> EXERCISE GOAL: Every line in the data below from the one containing "Select the customFields: attribute" down to the one containing "View the 11 shares list", both included, must be retyped exactly; no other line is to appear.

========

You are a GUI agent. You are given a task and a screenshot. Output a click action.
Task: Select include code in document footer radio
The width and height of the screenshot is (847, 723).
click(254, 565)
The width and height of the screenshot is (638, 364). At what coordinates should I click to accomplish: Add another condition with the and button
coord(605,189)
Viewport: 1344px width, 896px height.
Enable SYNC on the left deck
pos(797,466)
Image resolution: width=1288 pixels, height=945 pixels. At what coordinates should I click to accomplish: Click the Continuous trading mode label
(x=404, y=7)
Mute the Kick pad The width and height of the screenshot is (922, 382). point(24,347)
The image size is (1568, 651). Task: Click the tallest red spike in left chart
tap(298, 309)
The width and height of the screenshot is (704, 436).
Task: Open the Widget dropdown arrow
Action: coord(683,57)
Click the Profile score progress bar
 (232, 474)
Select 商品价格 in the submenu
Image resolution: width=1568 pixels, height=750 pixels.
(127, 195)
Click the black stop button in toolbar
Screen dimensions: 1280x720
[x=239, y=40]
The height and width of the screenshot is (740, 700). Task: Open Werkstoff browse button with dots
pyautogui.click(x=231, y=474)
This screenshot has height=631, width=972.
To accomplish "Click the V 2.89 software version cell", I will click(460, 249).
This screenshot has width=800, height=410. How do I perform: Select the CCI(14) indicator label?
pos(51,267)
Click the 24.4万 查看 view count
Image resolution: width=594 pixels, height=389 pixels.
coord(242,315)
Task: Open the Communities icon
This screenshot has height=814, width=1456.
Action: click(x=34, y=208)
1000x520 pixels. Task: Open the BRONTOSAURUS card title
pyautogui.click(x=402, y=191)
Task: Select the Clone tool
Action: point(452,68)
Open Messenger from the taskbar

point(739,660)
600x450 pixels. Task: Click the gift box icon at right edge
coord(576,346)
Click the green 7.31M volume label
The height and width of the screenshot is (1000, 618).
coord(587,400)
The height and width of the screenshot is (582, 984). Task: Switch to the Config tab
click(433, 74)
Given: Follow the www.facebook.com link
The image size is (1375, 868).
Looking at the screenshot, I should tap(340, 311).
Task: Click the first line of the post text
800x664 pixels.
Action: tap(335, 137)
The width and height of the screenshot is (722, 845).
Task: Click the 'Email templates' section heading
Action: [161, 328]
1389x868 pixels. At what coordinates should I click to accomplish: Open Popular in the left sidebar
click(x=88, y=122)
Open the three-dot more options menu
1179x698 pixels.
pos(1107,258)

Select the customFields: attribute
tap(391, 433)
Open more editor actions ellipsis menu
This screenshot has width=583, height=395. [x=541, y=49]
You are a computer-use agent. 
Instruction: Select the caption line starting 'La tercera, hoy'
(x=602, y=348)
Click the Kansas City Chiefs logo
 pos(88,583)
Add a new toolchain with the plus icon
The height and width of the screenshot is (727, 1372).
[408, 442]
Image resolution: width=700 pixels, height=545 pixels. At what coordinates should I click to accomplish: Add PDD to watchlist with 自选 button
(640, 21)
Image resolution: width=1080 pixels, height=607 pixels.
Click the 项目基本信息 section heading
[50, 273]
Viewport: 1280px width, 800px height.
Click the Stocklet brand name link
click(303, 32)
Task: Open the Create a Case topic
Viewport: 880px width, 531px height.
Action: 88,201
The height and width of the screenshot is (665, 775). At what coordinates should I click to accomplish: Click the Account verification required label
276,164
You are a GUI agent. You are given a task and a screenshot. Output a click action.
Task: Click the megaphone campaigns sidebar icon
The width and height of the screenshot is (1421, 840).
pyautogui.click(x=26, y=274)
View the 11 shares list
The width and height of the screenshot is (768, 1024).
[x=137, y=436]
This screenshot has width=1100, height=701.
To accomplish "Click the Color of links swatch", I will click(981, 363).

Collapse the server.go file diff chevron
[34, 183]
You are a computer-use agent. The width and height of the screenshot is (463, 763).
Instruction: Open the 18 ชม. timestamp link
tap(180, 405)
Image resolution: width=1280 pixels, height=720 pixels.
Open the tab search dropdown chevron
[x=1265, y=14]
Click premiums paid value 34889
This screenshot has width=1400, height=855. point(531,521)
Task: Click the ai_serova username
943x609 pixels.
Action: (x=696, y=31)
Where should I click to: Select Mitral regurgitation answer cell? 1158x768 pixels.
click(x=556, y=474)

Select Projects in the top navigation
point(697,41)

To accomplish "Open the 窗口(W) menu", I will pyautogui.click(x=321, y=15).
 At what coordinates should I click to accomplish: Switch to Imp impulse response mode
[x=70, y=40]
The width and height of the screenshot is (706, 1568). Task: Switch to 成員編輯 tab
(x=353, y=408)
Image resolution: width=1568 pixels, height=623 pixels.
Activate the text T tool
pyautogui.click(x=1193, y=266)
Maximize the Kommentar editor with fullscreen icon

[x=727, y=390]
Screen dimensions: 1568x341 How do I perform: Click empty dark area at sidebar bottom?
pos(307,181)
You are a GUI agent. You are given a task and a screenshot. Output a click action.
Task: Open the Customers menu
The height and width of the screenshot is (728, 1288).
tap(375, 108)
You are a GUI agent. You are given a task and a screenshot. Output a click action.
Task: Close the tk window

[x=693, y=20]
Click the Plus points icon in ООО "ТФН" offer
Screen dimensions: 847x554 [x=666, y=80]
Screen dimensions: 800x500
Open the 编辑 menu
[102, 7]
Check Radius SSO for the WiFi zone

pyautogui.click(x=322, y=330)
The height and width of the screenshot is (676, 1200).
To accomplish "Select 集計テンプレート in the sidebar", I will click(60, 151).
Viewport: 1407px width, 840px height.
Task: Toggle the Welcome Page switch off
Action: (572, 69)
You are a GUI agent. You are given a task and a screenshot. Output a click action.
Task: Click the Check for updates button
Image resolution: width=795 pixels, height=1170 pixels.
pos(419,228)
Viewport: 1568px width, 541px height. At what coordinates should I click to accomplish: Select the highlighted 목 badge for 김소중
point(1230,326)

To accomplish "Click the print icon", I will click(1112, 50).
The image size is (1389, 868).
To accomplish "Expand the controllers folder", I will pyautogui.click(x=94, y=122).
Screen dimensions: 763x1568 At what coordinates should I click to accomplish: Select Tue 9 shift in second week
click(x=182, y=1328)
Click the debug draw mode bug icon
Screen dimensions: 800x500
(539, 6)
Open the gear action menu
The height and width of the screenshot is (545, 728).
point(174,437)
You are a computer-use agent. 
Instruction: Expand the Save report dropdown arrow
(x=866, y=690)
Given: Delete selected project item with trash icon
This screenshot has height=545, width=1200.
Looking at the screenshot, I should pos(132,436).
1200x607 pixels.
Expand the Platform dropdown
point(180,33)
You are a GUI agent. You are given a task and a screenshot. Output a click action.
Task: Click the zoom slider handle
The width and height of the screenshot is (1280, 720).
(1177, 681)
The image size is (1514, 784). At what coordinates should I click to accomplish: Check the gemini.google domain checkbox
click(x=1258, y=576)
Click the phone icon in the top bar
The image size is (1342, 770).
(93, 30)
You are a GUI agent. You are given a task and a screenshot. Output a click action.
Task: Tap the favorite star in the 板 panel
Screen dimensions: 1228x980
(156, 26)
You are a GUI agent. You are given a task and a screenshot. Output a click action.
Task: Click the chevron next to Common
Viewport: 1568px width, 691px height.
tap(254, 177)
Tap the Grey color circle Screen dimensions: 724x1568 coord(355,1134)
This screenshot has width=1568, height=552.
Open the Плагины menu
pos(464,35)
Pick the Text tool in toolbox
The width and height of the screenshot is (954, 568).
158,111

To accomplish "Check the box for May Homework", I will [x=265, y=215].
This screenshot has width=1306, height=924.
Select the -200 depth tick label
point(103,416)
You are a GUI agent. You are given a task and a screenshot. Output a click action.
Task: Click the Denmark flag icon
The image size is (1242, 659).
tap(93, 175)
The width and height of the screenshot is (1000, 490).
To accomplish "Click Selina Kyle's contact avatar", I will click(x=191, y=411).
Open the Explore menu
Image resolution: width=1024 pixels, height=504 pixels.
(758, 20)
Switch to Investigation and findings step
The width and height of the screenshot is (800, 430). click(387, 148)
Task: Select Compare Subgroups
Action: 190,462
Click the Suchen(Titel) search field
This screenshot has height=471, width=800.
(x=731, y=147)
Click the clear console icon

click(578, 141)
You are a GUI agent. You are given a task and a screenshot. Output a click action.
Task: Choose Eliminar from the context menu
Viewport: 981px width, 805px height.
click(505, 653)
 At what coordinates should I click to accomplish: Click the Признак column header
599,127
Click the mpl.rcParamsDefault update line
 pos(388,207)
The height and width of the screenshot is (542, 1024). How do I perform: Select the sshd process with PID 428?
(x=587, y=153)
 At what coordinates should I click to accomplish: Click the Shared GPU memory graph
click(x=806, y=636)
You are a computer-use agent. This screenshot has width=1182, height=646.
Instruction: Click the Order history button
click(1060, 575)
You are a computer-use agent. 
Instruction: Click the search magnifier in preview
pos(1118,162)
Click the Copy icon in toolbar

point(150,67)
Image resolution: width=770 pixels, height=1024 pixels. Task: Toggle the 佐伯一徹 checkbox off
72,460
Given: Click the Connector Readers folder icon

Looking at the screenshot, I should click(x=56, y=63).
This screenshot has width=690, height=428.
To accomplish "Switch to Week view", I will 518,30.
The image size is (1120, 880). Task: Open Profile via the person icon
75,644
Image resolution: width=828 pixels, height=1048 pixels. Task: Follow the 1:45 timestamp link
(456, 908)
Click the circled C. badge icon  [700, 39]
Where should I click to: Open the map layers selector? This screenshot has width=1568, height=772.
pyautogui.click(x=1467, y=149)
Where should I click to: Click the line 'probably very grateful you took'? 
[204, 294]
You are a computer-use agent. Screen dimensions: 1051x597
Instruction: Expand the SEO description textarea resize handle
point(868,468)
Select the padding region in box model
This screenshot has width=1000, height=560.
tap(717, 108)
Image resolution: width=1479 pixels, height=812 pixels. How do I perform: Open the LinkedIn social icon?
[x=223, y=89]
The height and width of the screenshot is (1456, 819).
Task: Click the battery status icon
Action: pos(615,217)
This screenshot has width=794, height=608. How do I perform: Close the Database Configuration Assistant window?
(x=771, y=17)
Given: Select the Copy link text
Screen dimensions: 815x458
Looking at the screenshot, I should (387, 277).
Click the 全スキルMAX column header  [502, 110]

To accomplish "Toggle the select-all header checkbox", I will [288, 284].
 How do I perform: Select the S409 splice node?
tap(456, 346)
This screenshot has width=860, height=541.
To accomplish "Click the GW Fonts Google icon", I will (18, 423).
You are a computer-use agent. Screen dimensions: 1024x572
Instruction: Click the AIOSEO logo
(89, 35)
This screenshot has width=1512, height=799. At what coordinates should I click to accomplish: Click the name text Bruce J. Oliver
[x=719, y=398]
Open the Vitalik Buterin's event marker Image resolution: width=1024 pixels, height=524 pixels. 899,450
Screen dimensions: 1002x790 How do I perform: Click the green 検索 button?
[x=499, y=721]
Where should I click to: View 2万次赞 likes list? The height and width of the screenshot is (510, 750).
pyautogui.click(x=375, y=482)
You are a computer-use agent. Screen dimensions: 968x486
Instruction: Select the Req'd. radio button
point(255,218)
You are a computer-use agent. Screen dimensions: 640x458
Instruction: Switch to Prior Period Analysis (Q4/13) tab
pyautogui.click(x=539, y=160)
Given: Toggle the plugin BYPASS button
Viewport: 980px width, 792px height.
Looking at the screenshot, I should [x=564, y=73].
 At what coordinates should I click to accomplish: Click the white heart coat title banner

========

> RESULT OF THE TASK:
Select the customFields: attribute
tap(391, 433)
Open more editor actions ellipsis menu
This screenshot has width=583, height=395. [x=541, y=49]
You are a computer-use agent. 
Instruction: Select the caption line starting 'La tercera, hoy'
(x=602, y=348)
Click the Kansas City Chiefs logo
 pos(88,583)
Add a new toolchain with the plus icon
The height and width of the screenshot is (727, 1372).
[408, 442]
Image resolution: width=700 pixels, height=545 pixels. At what coordinates should I click to accomplish: Add PDD to watchlist with 自选 button
(640, 21)
Image resolution: width=1080 pixels, height=607 pixels.
Click the 项目基本信息 section heading
[50, 273]
Viewport: 1280px width, 800px height.
Click the Stocklet brand name link
click(303, 32)
Task: Open the Create a Case topic
Viewport: 880px width, 531px height.
Action: 88,201
The height and width of the screenshot is (665, 775). At what coordinates should I click to accomplish: Click the Account verification required label
276,164
You are a GUI agent. You are given a task and a screenshot. Output a click action.
Task: Click the megaphone campaigns sidebar icon
The width and height of the screenshot is (1421, 840).
pyautogui.click(x=26, y=274)
View the 11 shares list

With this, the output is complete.